Maybe most of married couples, if not all, desire a lasting and happy marriage. There could be a very little room for doubt about that. Something, that can fit into the fairytale stories of “living happily ever after”, or to phrases like “forever is not enough” and “perfect match made in heaven”. In reality however, they are simply superfluous if not overly romantic. In fact, it is entirely different. Individual psyche plays a great role in any kind of relationship, more particularly in marriage. One author even opined that marrying a person, is just short of sharing your bed, your house, your food and eventually, even your body to a total stranger. While such statement could be ridiculous at one point, in some sense, it behooves everyone to give it some consideration before jumping into marriage. Entering into the marital state is literally “tying the knot”, and in the Christian point of view, it is a knot that can never be undone nor loosened up when the bond becomes uncomfortable or even painful in the future.
There are basic foundations that are highly necessary to strengthen the bond of marriage from the beginning, and all throughout the couple’s earthly life. First among them is Honesty. Any relationship that is built on total transparency from the very start, stands firmer than any other based on concealed facts about one’s personality, significant experiences, and even personal goals. Giving oneself in marriage is after all, a total gift of oneself encompassing one’s past and predicaments either positive or negative to the future partner. And this is supposed to go on, till the end. There should be no mysteries.
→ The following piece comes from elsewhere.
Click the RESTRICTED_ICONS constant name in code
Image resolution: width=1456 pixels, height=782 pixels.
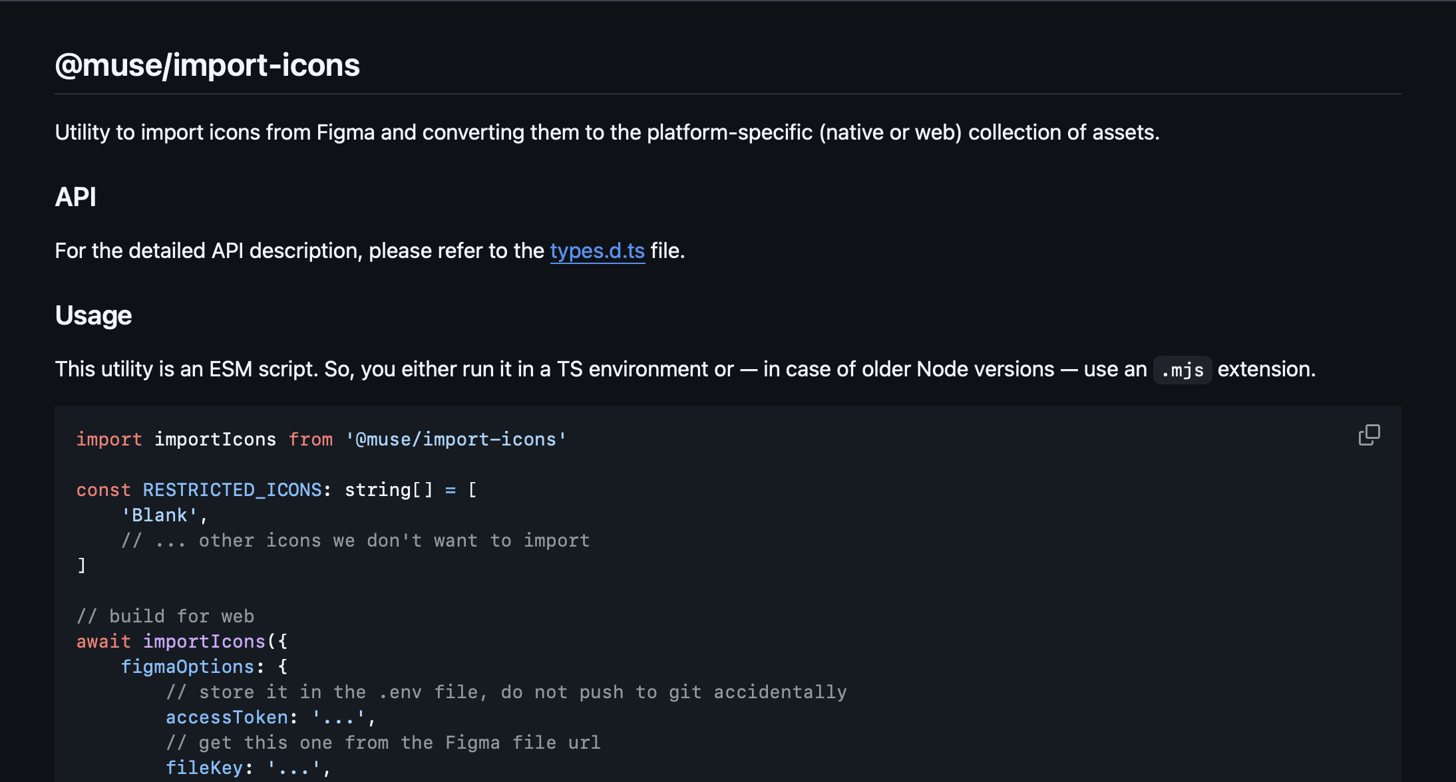(x=232, y=490)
The couple’s total transparency to each other is a sincere gesture of total commitment, and a means with which the partners will be able to accept each other wholeheartedly for what and who each maybe is. While of course, day to day life in marriage necessitates innovation and some element of surprise in the way each may desire to give joy to the other, secrecy in matters highly essential in marriage like feelings, pains, dissatisfaction or joy should never be given way.